▸ **TASK DESCRIPTION**: Return every line of the records that includes the string "agent".

Pixel coordinate grounding data:

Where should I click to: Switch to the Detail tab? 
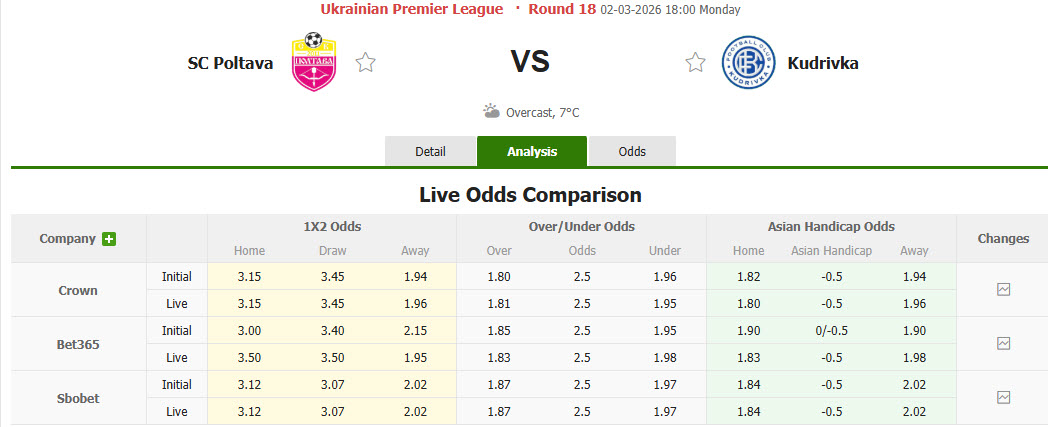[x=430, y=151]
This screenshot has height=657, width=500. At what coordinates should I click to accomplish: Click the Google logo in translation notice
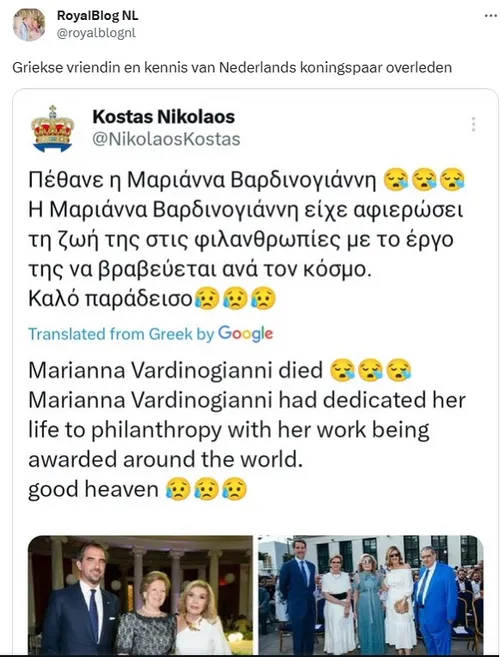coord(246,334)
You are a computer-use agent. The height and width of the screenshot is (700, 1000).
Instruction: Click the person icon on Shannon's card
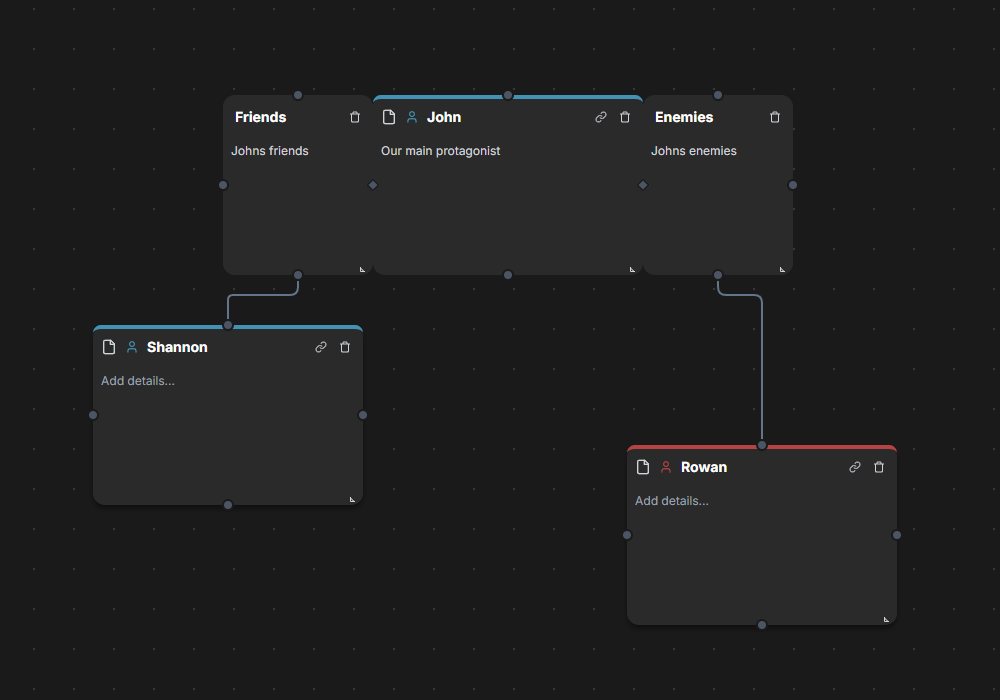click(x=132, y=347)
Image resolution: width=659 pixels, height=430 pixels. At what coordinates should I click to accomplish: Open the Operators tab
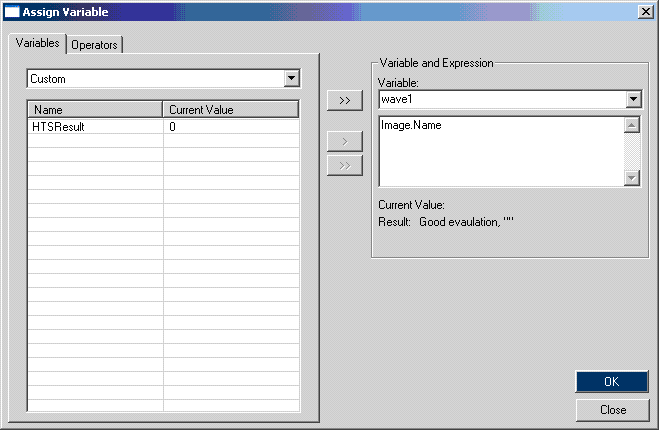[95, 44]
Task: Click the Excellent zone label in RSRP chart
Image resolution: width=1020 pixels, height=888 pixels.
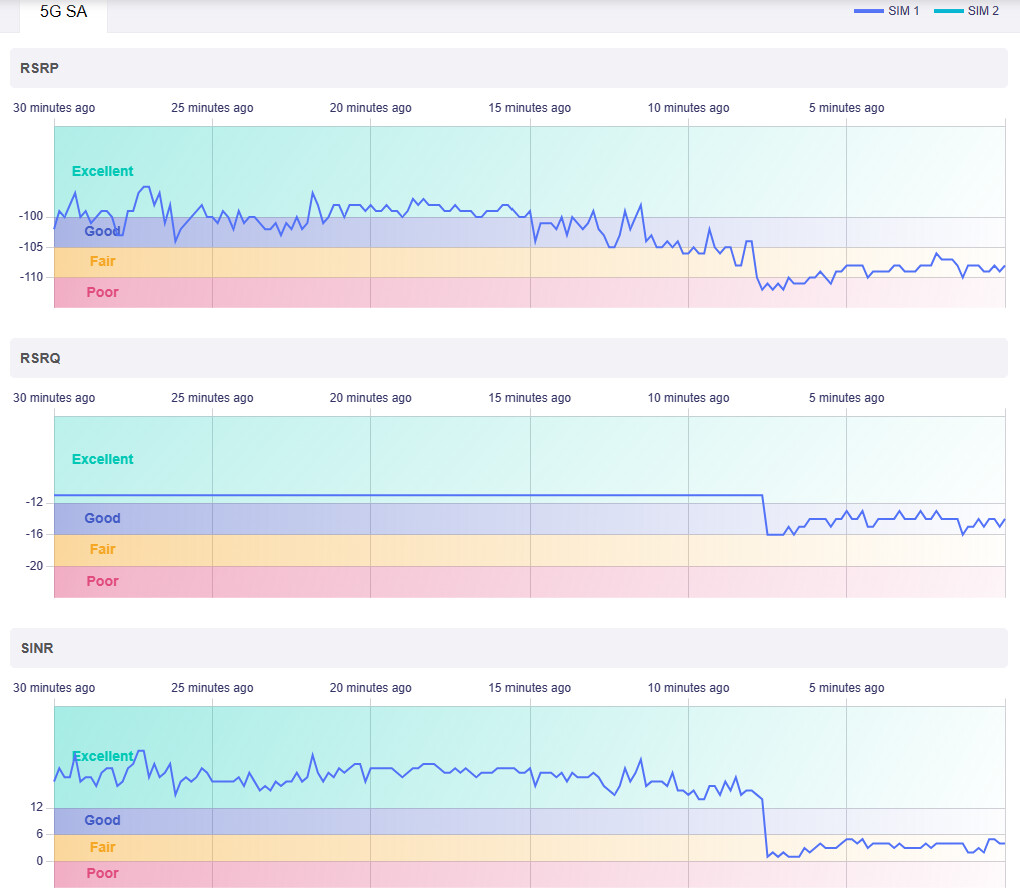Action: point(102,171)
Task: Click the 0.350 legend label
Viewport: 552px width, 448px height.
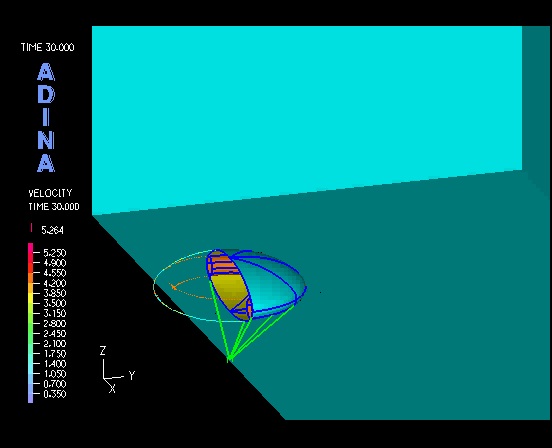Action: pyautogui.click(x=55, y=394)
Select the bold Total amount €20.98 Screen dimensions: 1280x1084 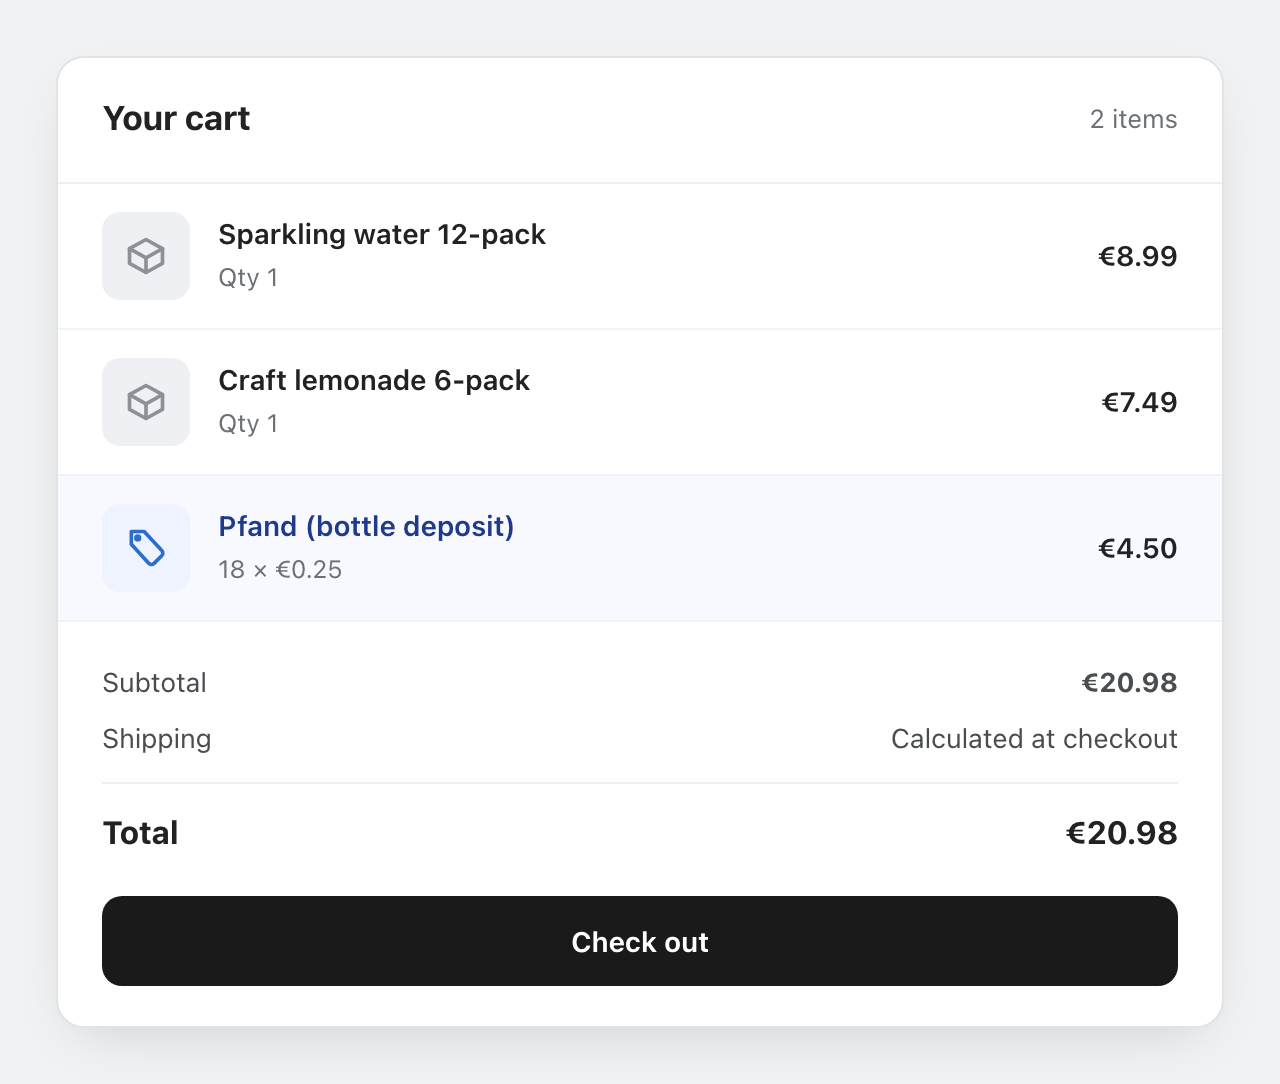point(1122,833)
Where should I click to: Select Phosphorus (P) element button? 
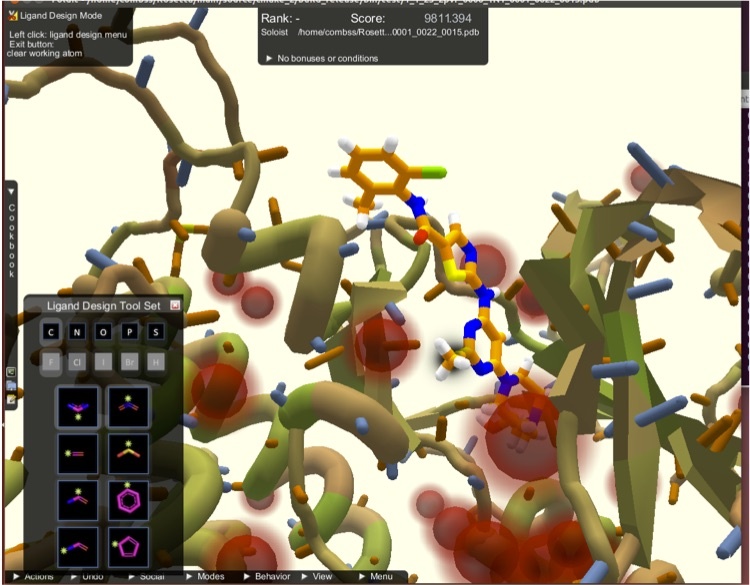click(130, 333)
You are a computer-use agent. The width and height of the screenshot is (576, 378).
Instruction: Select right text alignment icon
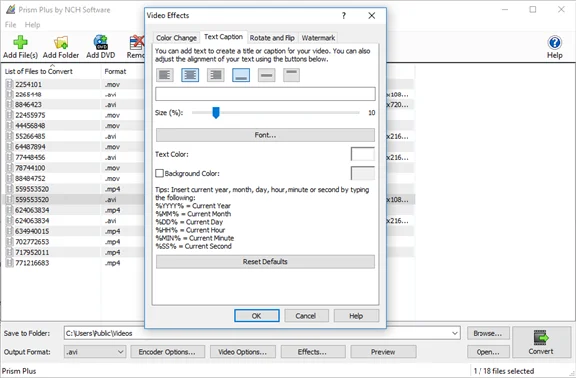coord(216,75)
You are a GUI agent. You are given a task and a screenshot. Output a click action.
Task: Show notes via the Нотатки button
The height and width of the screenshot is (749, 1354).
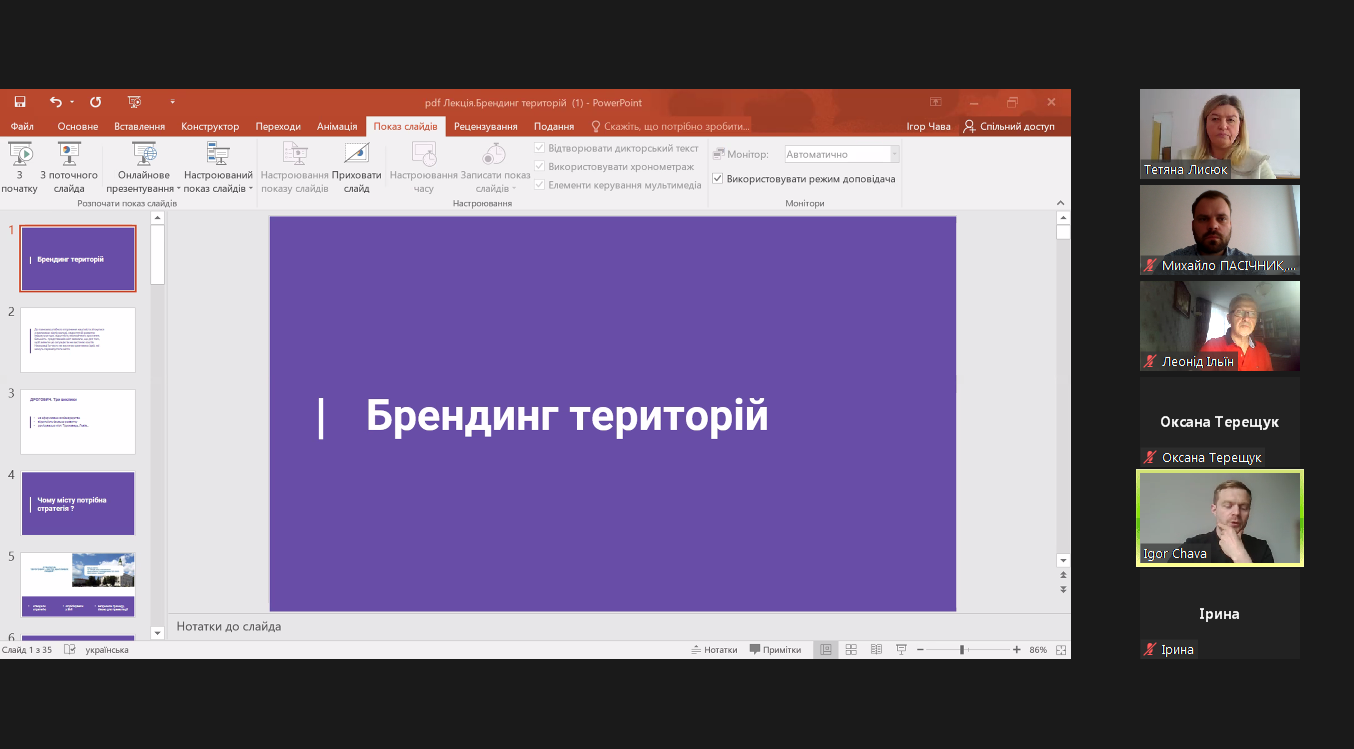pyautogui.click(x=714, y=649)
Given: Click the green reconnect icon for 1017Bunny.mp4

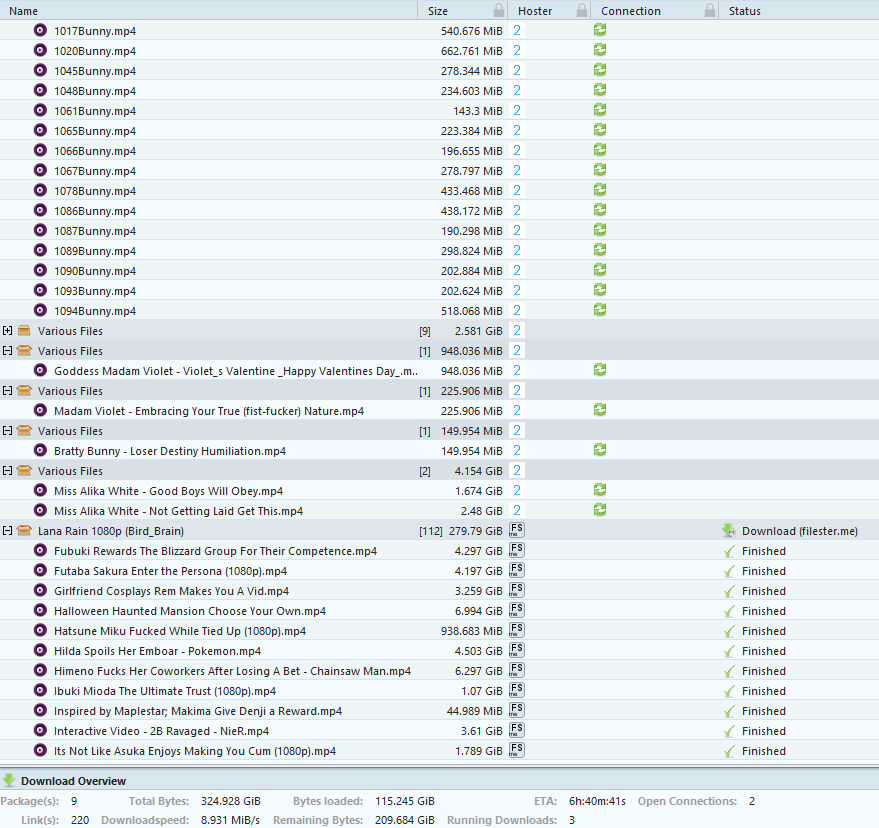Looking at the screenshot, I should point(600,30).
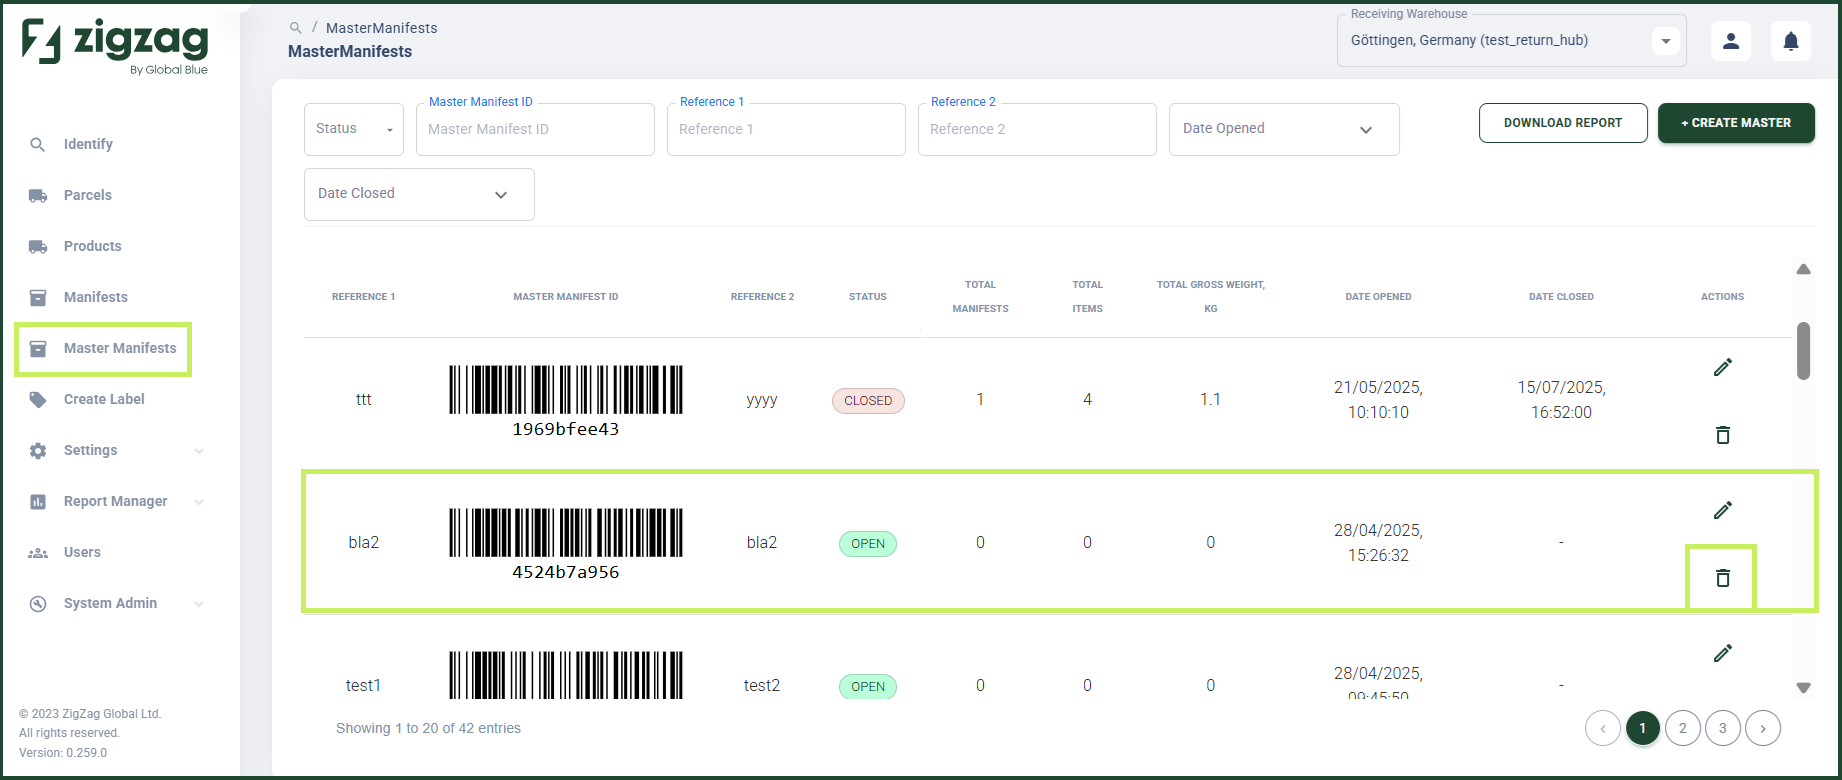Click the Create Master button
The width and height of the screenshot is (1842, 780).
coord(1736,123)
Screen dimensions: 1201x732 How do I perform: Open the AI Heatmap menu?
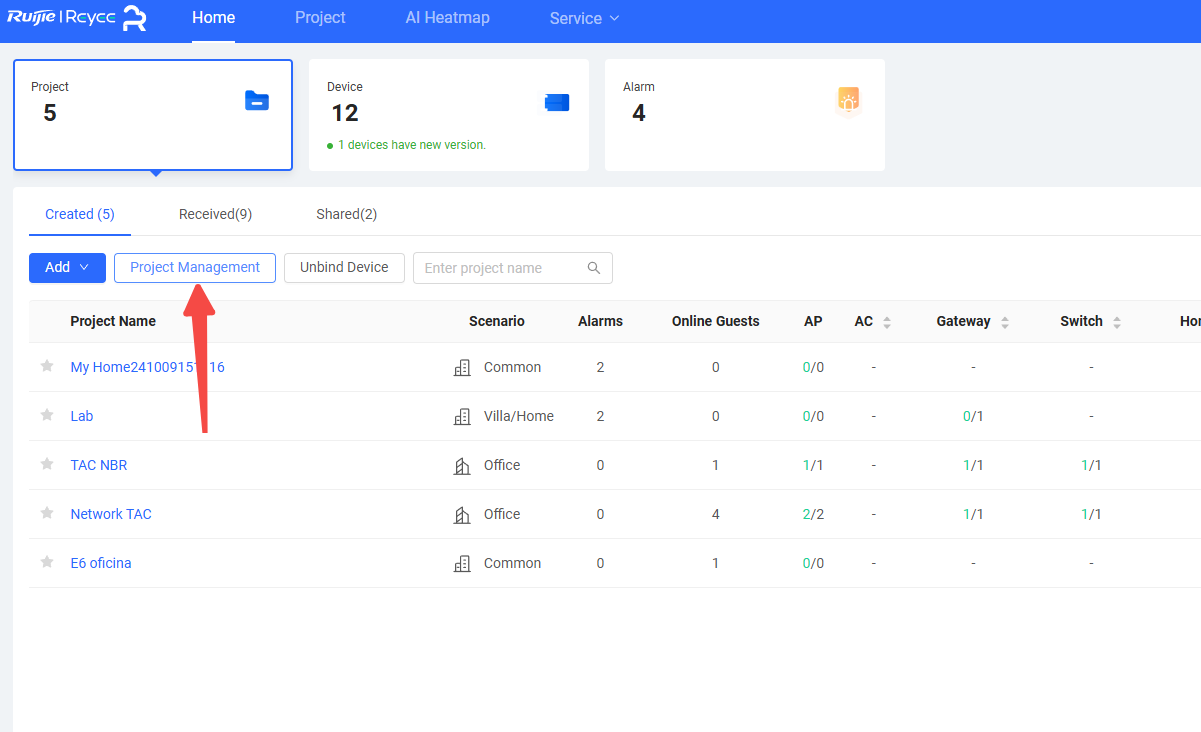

▸ **ANSWER TO THIS TASK**:
You are a computer-use agent. The height and width of the screenshot is (700, 1000).
You are a computer-use agent. The width and height of the screenshot is (576, 378).
You are a GUI agent. You are given a task and a screenshot. Output a click action.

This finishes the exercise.